EXERCISE:
Produce an exact copy of the lines below, starting at the first and ending with the line containing "Choose the Software".

[Stored data entries]

* * *

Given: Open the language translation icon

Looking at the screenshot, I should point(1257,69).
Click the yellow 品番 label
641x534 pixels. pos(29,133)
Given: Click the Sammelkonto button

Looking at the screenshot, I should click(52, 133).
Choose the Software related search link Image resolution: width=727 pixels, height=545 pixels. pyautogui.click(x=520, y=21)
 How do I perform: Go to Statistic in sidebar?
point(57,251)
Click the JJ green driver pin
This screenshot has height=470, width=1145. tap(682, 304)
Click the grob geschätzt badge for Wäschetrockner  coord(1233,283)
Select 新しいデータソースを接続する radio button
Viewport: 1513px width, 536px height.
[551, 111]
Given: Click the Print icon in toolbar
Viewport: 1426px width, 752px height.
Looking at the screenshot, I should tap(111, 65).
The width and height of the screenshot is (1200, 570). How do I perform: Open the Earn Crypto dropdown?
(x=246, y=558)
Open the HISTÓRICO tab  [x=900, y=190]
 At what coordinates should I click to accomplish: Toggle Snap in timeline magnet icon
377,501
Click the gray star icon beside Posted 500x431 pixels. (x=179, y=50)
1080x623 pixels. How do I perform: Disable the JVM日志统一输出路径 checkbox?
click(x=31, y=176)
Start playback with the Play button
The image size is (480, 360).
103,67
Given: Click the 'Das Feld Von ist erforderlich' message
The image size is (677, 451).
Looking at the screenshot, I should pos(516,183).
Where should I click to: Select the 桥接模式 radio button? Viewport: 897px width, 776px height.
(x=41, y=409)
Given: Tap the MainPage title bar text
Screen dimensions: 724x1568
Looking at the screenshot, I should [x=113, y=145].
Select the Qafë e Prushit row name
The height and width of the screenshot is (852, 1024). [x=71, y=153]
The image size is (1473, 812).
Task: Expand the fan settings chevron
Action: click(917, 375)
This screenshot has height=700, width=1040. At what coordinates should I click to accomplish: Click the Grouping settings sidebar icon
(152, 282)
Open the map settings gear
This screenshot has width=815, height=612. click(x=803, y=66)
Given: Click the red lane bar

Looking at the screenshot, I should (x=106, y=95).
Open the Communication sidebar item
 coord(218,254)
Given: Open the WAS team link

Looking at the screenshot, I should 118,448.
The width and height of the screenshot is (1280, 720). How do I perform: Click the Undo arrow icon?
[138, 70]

* * *

REPLY:
Given: Open the language translation icon

Looking at the screenshot, I should point(1257,69).
Click the yellow 品番 label
641x534 pixels. pos(29,133)
Given: Click the Sammelkonto button

Looking at the screenshot, I should click(52, 133).
Choose the Software related search link Image resolution: width=727 pixels, height=545 pixels. pyautogui.click(x=520, y=21)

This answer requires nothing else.